Problem 1 |
Could you set down, word for word, the part of the feral cat article that opens with the words containing "Hollenbeck said the" and closes with "nuisance on their properties."?
Problem 2 |
Can you shorten the paragraph of the feral cat article that begins "Teri Cannon, assistant to City Clerk" while keeping its main facts?

───── Source extract

Hollenbeck said the city Board of Health had met in July and presented a proposal to Ron Langella, attorney for the caregivers, who were given 14 days to abate the feral cat nuisance on their properties.
“We’ve passed the 14 days,” Hollenbeck said. He added that Langella has filed an appeal of the Board of Health’s order with the McKean County Court of Common Pleas.
In the meantime, Hollenbeck said, he is aware that neighbors in the area have been trapping stray cats on their properties.
Teri Cannon, assistant to City Clerk John Peterson, who was out of the office, said Tuesday that all 20 of the traps the city has available for loan are being used at the present time.
“Since the onset of the feral cat issue on East Main Street, we’ve had a lot more requests,” she said. Most of the traps went out at the beginning of last week, Cannon said.
Cathy Langella said she had heard a rumor that her neighbors were trapping the cats.

──────────
───── Information shown

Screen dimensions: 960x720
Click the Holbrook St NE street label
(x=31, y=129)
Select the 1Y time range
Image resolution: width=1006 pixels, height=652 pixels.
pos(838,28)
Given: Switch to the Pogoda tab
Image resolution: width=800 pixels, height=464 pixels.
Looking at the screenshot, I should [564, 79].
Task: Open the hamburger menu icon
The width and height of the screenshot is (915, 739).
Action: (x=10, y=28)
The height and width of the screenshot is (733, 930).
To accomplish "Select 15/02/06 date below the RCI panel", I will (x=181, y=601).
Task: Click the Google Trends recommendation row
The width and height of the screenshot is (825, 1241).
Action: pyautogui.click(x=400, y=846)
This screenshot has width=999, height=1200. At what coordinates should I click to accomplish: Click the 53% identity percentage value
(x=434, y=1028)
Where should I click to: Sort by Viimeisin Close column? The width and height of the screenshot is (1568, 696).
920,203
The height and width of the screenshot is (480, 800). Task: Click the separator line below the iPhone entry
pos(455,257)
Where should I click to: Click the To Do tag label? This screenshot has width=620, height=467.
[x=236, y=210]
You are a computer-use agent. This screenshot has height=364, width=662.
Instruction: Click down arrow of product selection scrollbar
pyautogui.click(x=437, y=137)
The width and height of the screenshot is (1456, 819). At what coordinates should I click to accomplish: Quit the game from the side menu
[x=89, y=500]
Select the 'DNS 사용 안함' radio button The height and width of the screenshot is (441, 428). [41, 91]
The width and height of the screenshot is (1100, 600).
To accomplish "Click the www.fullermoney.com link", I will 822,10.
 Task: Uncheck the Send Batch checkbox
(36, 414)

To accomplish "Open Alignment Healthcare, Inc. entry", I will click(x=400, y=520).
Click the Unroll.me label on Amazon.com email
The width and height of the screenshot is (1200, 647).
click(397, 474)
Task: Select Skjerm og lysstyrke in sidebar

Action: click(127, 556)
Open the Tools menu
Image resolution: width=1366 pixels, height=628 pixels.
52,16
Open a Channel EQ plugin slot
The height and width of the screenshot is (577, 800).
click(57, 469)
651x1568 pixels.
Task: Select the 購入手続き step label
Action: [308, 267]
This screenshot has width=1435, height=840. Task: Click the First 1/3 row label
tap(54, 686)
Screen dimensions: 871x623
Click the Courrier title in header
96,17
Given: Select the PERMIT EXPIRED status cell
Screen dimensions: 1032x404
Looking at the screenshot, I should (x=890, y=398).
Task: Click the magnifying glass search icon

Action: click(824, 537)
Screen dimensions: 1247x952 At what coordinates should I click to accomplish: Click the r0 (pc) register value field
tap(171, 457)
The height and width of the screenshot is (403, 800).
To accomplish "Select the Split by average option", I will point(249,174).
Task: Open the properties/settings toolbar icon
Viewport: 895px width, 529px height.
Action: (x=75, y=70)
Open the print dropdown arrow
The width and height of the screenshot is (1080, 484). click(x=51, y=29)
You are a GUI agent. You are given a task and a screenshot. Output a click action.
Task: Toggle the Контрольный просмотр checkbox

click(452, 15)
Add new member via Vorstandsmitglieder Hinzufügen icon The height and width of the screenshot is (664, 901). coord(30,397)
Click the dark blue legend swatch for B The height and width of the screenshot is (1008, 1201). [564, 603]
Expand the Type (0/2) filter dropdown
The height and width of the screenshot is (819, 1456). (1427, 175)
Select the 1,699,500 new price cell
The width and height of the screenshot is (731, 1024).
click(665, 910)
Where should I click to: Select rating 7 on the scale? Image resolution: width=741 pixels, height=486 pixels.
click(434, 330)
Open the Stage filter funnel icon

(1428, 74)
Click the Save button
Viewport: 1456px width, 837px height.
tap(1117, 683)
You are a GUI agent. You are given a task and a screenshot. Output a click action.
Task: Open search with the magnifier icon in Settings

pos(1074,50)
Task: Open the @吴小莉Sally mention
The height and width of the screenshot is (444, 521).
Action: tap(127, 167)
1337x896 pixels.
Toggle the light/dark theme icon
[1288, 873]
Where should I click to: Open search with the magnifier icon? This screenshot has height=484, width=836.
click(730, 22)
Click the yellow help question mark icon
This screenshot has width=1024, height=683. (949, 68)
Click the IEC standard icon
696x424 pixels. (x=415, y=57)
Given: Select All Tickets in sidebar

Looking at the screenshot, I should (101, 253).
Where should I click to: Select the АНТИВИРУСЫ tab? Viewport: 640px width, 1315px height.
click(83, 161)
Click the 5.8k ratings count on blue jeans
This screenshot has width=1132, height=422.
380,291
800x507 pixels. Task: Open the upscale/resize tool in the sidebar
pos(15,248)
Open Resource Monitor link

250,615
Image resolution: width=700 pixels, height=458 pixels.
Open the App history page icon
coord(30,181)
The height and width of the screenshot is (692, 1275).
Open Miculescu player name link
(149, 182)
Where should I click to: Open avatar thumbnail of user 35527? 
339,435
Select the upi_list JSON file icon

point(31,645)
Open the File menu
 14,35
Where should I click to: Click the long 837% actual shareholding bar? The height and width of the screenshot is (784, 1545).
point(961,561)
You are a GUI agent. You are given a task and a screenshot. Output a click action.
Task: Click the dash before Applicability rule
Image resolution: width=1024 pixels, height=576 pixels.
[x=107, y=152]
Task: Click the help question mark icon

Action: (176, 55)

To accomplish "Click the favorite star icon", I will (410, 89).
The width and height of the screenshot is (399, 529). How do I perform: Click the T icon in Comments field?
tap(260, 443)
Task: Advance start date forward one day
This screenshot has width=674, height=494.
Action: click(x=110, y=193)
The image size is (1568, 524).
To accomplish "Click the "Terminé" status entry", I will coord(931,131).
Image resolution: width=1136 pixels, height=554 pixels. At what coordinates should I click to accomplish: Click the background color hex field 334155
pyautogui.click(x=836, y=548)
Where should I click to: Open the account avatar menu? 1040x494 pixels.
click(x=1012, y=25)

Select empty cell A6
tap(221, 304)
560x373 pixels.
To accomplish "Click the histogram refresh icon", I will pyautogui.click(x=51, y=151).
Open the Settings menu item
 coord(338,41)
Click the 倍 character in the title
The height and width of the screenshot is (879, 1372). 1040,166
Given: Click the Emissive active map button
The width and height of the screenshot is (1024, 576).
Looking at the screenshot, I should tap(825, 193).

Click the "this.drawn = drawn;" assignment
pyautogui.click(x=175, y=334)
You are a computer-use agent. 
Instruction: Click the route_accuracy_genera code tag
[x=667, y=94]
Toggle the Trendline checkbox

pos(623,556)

──────────

Answer space 1 |
Hollenbeck said the city Board of Health had met in July and presented a proposal to Ron Langella, attorney for the caregivers, who were given 14 days to abate the feral cat nuisance on their properties.

Answer space 2 |
On Tuesday, Teri Cannon, assistant to City Clerk John Peterson (who was out of the office), said all 20 of the city's loaner traps are currently in use.